# The problem
Please write out exactly the lines that begin at the line containing "The width and height of the screenshot is (860, 484)." and run to the end of the records.

(Stored items)
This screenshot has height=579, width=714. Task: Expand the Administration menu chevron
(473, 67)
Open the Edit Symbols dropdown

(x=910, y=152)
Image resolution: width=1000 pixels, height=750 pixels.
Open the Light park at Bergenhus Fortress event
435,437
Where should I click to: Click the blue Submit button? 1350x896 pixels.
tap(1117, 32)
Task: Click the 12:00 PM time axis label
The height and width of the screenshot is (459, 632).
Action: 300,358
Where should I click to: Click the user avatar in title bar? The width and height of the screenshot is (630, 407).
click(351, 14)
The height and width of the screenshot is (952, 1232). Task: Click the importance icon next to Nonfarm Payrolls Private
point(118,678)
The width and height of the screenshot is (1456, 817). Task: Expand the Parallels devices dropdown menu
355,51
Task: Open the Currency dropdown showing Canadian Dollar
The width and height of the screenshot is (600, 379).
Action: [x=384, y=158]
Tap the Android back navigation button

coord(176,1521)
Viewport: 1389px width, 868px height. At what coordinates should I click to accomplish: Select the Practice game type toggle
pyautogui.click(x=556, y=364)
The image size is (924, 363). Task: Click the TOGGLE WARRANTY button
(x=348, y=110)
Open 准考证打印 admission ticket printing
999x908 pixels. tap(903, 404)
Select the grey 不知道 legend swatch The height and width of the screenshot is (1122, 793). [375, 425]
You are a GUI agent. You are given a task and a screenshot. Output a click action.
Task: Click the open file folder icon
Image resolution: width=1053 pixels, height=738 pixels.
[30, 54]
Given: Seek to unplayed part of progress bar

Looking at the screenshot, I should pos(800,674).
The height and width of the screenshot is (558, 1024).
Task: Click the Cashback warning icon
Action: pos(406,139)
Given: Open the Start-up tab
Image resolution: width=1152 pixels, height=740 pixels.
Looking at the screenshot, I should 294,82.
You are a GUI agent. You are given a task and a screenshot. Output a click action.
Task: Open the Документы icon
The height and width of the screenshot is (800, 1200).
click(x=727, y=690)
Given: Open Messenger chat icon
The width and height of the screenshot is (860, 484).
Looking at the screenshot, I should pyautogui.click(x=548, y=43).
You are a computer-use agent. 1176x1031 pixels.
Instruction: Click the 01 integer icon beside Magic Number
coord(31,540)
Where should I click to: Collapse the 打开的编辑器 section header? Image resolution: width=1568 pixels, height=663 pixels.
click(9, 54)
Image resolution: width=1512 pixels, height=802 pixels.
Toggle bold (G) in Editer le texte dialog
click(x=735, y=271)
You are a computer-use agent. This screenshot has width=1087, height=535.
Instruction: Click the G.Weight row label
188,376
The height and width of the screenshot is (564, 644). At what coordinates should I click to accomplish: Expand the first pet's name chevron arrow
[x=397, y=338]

# Answer for the task
The width and height of the screenshot is (860, 484).
Looking at the screenshot, I should pyautogui.click(x=548, y=43).
You are a computer-use agent. 1176x1031 pixels.
Instruction: Click the 01 integer icon beside Magic Number
coord(31,540)
Where should I click to: Collapse the 打开的编辑器 section header? Image resolution: width=1568 pixels, height=663 pixels.
click(9, 54)
Image resolution: width=1512 pixels, height=802 pixels.
Toggle bold (G) in Editer le texte dialog
click(x=735, y=271)
You are a computer-use agent. This screenshot has width=1087, height=535.
Instruction: Click the G.Weight row label
188,376
The height and width of the screenshot is (564, 644). At what coordinates should I click to accomplish: Expand the first pet's name chevron arrow
[x=397, y=338]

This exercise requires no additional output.